There was evident, that streams under low sediment-supply or high transport capacity were prone to occurrence of bedrock, bedrock-cascade and also step-pool morphology on the lower gradients. On the other hand, cascades and step-rapids without well-developed step-pool morphology were typical rather for high sediment-supply conditions. Differeneces in size of coarsest sediment fraction were assessed in longitudinal profiles under past debris-flow events and under prevailling fluvial processes. Occurrence of past debris-flows indicated much higher sized of largest boulders related to transport power of these colluvial events. Longitudinal profiles without debris-flow evidence in same cases indicated changes in boulder size trends with respect to fluvial processes, especially erosion (coarsening) and deposition (fining). Nevertheless, this fact was not evident in all investigated stream profiles. In addition, role of stream power was not important at all, when there was not observed any dependence between computed stream power and size of largest boulders.

The artificial boulder steps as a modern control works structure in mountain streams
Authors: Zdeněk Přibyla, Tomáš Galia

Torrent and gully control (currently regulated by ČSN 75 2106) in the Czech Republic landscape has influenced mountain streams since the 19th century. Mainly traditional control works are implemented, particularly staircase-like sequences of concrete check dams or bed sills. The main objective is to reduce the channel gradient, inhibit erosion of the channel bed and banks and limit sediment transport into the lower parts of the basin. Modern trends of control works abroad tend to conservation of natural channel morphology. In last two decades, sequences of artificial boulder steps alternating with pools are widely used in mountain streams restoration.

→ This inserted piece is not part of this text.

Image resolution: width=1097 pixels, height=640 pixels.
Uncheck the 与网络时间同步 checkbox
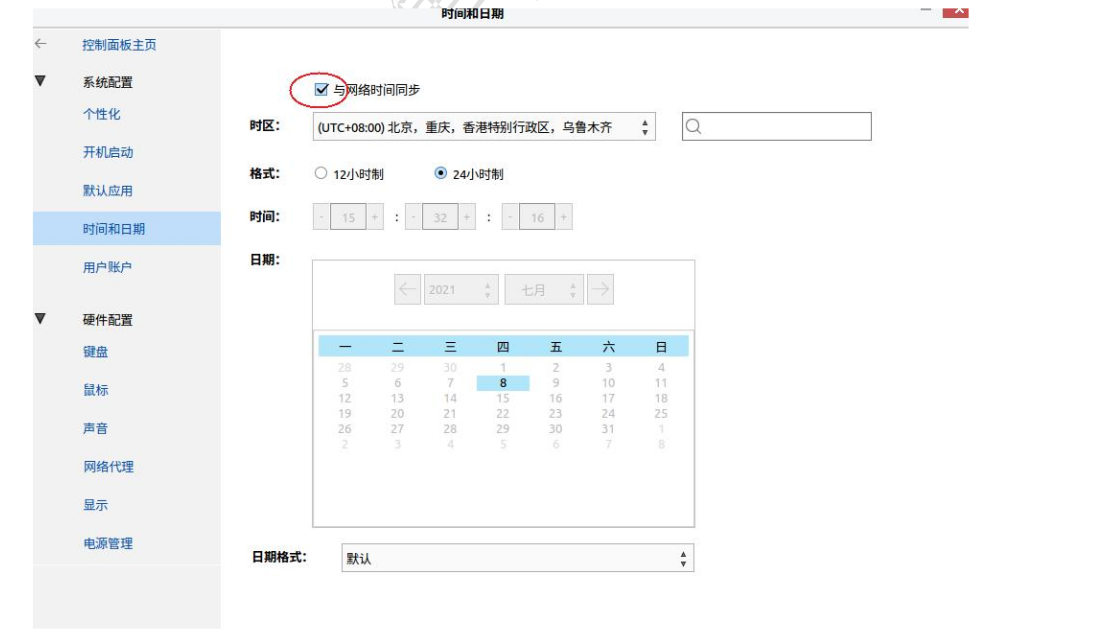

Natural step and pool systems in mountain streams show high values of ​​flow resistance reducing sediment transport and they does not affect the channel connectivity and stream ecology by contrast to artificial check-dams. Often regulated stepped-bed channels in the Moravskoslezské Beskydy Mts. are characterized by lower size of bed sediments fraction, high transport capacity and bed incision. The natural stream morphology is usually presented by disordered channel bed with frequently alternating channel units such as cascades, steps, pools and bedrock.
An experiment of manual rebuilding of the channel bed was performed in the Malá Ráztoka stream. The 40 m channel reach (channel slope 0.09) is created by disorganized cascade and step units was rebuilt to regularly alternating units of steps and pools. Designated dimensions of steps high H (0.44 m) and steps spacing L (4.1 m) were calculated according to suggestions of foreign studies and considering the local channel slope S: 1<H/L/S>2 (Abrahamas et. al. 1995; Lenzi, 2002). Only boulders available in the channel or deposited along the banks were used for the steps construction. The key stones in boulder steps exceed 0.4 m and this corresponds to stability for the flood event >Q20 (Galia and Hradecký 2012). The rebuilt reach will be subjected to a detailed long-term monitoring focusing on effects of flood flows on sediment transport and changes in channel geometry (step and pool geometry). Construction of several other sections and starting their monitoring is planned for spring 2014.